2. for me, when SRR need to be activated on a rig that means miner has failed to restart the miner on its own, meaning problem may be related to other than miner, eg. memory leaks/corruption, network issues etc. Instead of reset, I would almost certainly prefer power cycle -- meaning power down and x minutes late power up.
3. When running Claymore miners, I also have his monitoring utility running in the background. This way I keep tabs with whats going on at miner app level. Claymore can also do run bat file when miner hangs due to oppencl errors - not sure how you plan to use this current utility to somewhat compatible with SRR for Claymore miners only. Maybe this is not necessary but his utility has many key info like how many times the miner resetted, how many time pool failovered etc.
4. I have re-arranged my SRR units and slot numbering again so that I didnt miss anything - so that I can correctly activate all SRRs to value more than 0 for wd delay; but I think I really need the "2500 secs" watchdog delay because my non-RX cards are STILL being triggered to reset unnecessarily (or too early). I cant figure out why this situation doesnt effect my RX480 rigs -- they respond well to SRR even at 250 secs. I can only conclude this may be how my network environment is laid out. So looking forward to the v2 fo SRR and enhancements.
1. See what i can do, its good feature.
About controlling SRR i will be getting into it, i have 2 concepts of doing that and i will implement one or even two of them.
a) sending commands that for example to shutdown rig number 1 but sending this command thru another working rig.
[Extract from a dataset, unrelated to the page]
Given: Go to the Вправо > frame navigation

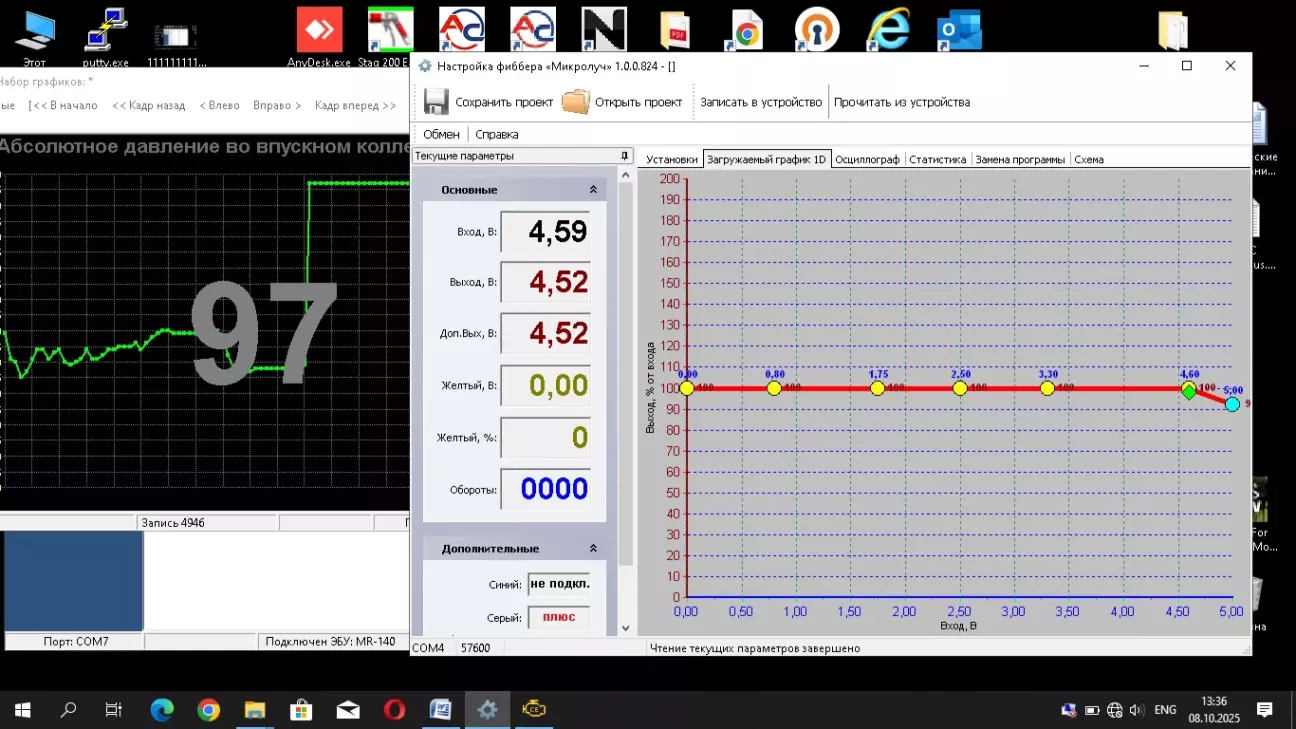Looking at the screenshot, I should pyautogui.click(x=277, y=105).
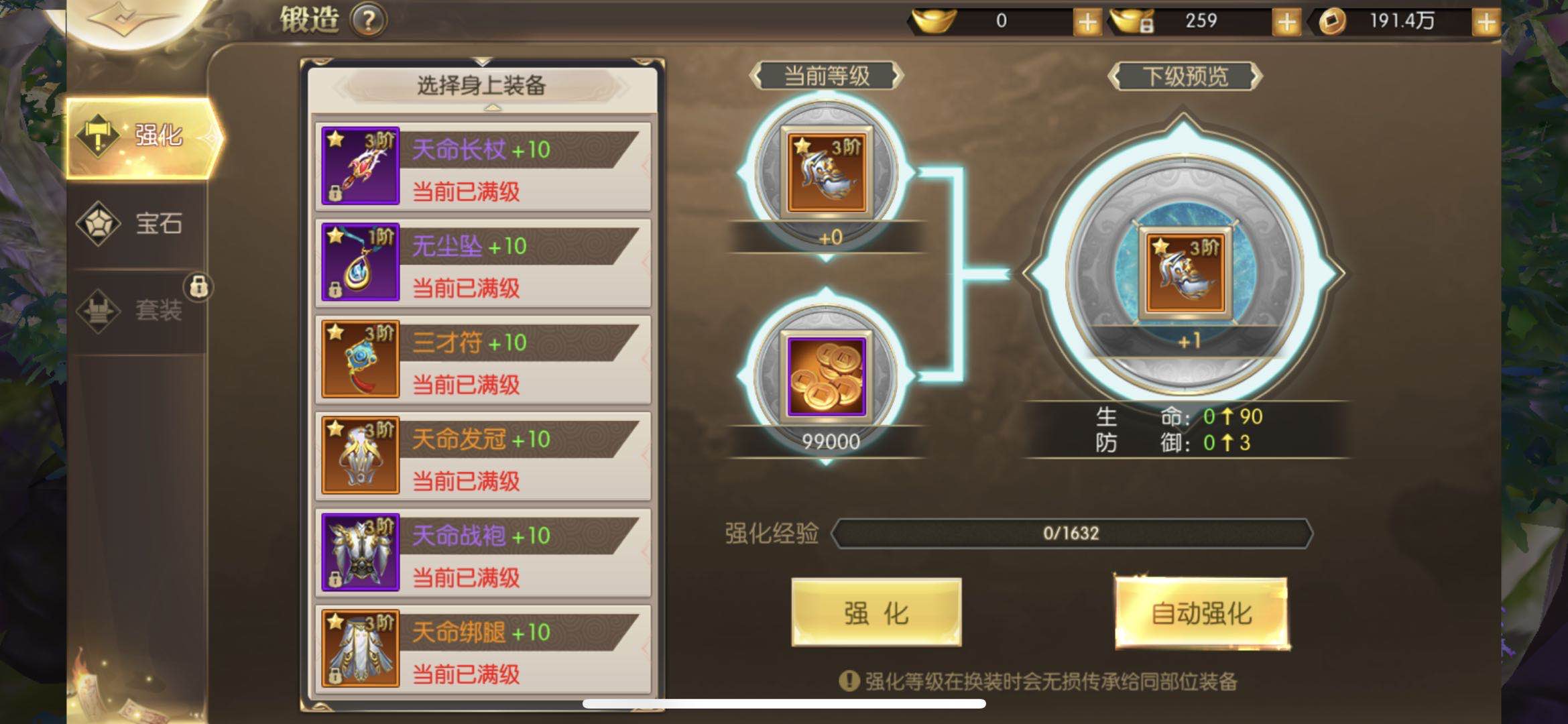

b) it is propably possible to make SRR comunicating with my SimpleMiningOS dashboard, i will look into this mater and see if i can implement it but dont know ETA.
2. In my case, like 80% problems are solved by fast restart, and only some like 20% need cold reset (shutdown, wait 5 minutes, power on)
I will check if i can implement some kind of feature to preset this by own needs.
3. If gpu error occurs AND you have set (-w1 -r1 in command) the it will run reboot.sh in which there are special commands that will FORCE REBOOT your rig, and this is working pretty well most cases.
In some cases if this will freeze rig, then now SRR kicks in by not getting keep allive messages.
So in other words, software on rig side can solve most of problems and doest that, but if it fails and the rigs wont send keepallive message within specified number of seconds then in second line SRR starts rebooting.
I think that we dont need to make it compatible as every of those features works on different level (first software reboot, and if it wont help then SRR hardware fast reboot and if it 4 tome fails then hardware cold reboot)
Isnt that best idea ?
I will try to make SRR restarts counter, but i will also do the restarts counter in SMOS dashboard which will be looking at rig uptime, if in next report rig will show less uptime than last one - it means reboot.
I was thinking about it and i will do this.
4. 2500 seconds will be in this next release. already doing that.
Also i might know why R OS is booting longer.
Its booting Graphical enviroment and THEN it starts running SRR agent. It takes lot more time.
in RX OS there is no graphical interface so the booting process is much faster.
I thing i can speed up this agent script under R OS so you wont have this issue. thx for reporting.